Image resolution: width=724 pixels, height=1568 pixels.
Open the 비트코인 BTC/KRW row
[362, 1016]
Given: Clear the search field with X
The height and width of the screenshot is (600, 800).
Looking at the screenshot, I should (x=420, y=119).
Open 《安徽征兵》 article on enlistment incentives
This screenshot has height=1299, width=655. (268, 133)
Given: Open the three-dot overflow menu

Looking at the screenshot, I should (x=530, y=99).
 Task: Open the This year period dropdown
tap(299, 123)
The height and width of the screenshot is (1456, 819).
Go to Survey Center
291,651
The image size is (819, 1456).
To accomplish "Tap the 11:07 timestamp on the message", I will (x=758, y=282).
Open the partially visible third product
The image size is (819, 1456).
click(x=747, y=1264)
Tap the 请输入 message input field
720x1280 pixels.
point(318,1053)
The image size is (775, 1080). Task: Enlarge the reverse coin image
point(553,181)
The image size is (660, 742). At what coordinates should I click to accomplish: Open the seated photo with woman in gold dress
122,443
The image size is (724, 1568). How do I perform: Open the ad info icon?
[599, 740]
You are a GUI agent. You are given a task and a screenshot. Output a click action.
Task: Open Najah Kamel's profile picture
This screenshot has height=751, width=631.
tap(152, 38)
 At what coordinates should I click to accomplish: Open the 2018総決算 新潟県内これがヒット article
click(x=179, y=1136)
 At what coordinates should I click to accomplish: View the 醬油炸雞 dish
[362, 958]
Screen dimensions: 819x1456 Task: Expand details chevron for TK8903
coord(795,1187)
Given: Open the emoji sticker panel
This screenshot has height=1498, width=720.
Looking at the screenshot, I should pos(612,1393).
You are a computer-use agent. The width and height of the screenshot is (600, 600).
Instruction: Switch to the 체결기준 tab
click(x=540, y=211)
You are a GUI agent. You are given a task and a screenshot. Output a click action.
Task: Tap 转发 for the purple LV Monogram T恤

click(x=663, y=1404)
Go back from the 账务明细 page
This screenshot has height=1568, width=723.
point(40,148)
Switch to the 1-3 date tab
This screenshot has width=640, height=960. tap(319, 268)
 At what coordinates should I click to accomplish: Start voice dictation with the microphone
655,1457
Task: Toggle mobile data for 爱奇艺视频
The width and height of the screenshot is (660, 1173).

> [What this task involves] Could you convert every line of the records above into a JSON list of strings, one string per line, leaving out the blank lines?

> [Result of the exercise]
[
  "Image resolution: width=724 pixels, height=1568 pixels.",
  "Open the 비트코인 BTC/KRW row",
  "[362, 1016]",
  "Given: Clear the search field with X",
  "The height and width of the screenshot is (600, 800).",
  "Looking at the screenshot, I should (x=420, y=119).",
  "Open 《安徽征兵》 article on enlistment incentives",
  "This screenshot has height=1299, width=655. (268, 133)",
  "Given: Open the three-dot overflow menu",
  "Looking at the screenshot, I should (x=530, y=99).",
  " Task: Open the This year period dropdown",
  "tap(299, 123)",
  "The height and width of the screenshot is (1456, 819).",
  "Go to Survey Center",
  "291,651",
  "The image size is (819, 1456).",
  "To accomplish \"Tap the 11:07 timestamp on the message\", I will (x=758, y=282).",
  "Open the partially visible third product",
  "The image size is (819, 1456).",
  "click(x=747, y=1264)",
  "Tap the 请输入 message input field",
  "720x1280 pixels.",
  "point(318,1053)",
  "The image size is (775, 1080). Task: Enlarge the reverse coin image",
  "point(553,181)",
  "The image size is (660, 742). At what coordinates should I click to accomplish: Open the seated photo with woman in gold dress",
  "122,443",
  "The image size is (724, 1568). How do I perform: Open the ad info icon?",
  "[599, 740]",
  "You are a GUI agent. You are given a task and a screenshot. Output a click action.",
  "Task: Open Najah Kamel's profile picture",
  "This screenshot has height=751, width=631.",
  "tap(152, 38)",
  " At what coordinates should I click to accomplish: Open the 2018総決算 新潟県内これがヒット article",
  "click(x=179, y=1136)",
  " At what coordinates should I click to accomplish: View the 醬油炸雞 dish",
  "[362, 958]",
  "Screen dimensions: 819x1456 Task: Expand details chevron for TK8903",
  "coord(795,1187)",
  "Given: Open the emoji sticker panel",
  "This screenshot has height=1498, width=720.",
  "Looking at the screenshot, I should pos(612,1393).",
  "You are a computer-use agent. The width and height of the screenshot is (600, 600).",
  "Instruction: Switch to the 체결기준 tab",
  "click(x=540, y=211)",
  "You are a GUI agent. You are given a task and a screenshot. Output a click action.",
  "Task: Tap 转发 for the purple LV Monogram T恤",
  "click(x=663, y=1404)",
  "Go back from the 账务明细 page",
  "This screenshot has height=1568, width=723.",
  "point(40,148)",
  "Switch to the 1-3 date tab",
  "This screenshot has width=640, height=960. tap(319, 268)",
  " At what coordinates should I click to accomplish: Start voice dictation with the microphone",
  "655,1457",
  "Task: Toggle mobile data for 爱奇艺视频",
  "The width and height of the screenshot is (660, 1173)."
]